Well atleast you are starting with a fairly level lot.   Mine had 8-10 feet of slope.  480 yards later and digging way deeper than I planned at the opposite end and I had a fairly level site. ;) 

Keep the photos coming. 

In floor heat is a wise choice.  I planned it on mine but haven't poured my floor yet, though my shell is up so I have good storage space, just not good work space. That money thing keeps getting in the way. 

 

 

  I can definitely attest to Randy's property NOT being level!:D I winced just a bit when I drove my dually & 24 foot enclosed trailer up his driveway! LOL

 

  @coachJC I will be following along as I like to watch others work!

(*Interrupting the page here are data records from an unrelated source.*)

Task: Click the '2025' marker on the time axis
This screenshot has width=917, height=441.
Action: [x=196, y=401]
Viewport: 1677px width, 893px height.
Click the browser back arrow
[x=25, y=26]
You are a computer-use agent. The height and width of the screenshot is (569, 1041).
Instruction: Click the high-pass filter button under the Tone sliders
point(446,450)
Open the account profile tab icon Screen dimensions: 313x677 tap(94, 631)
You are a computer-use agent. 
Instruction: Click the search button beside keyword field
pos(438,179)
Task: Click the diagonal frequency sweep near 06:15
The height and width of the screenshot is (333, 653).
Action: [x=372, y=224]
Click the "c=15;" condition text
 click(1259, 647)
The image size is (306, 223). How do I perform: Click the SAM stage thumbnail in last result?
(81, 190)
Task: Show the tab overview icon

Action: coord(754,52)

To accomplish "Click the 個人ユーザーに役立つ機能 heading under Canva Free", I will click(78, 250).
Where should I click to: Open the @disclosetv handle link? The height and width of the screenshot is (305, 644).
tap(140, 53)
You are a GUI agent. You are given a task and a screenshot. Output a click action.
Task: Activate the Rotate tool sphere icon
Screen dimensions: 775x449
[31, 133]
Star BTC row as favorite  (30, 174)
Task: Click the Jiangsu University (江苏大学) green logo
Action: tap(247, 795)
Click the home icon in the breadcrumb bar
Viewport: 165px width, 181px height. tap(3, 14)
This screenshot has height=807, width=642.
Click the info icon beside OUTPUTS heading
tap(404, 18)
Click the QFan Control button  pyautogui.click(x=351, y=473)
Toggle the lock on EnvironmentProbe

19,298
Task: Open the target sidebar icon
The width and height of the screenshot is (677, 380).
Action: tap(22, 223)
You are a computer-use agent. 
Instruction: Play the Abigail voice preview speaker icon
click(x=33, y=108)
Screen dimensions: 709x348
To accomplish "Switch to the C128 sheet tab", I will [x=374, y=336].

Yes on the floor heat, My building was only a shell with 3/4 of it concreted when I moved in 18 years ago. When I concreted the last part I opted to not install the floor heat tubing thinking I would never add on & it would be a waste for just a section of the building (40x20).....14 years later, because I am like most in our hobby & am highly addicted, the building swelled from 40x88 to 56 x88 & am now kicking myself that I didn't install it back then & just add in the tubing for the addition! I will say though that my radiant heat tubes overhead are highly efficient & I keep the building at or about 55 all year round with a good dehumidifier as well! You just can't beat the feeling of a warm floor on your legs (especially our knees) though!

 

God bless

Bill

https://www.jalopyjournal.com/forum/threads/nationwide-single-car-transport-hauling-open-or-enclosed.614419/

Edited by Bills Auto Works (see edit history)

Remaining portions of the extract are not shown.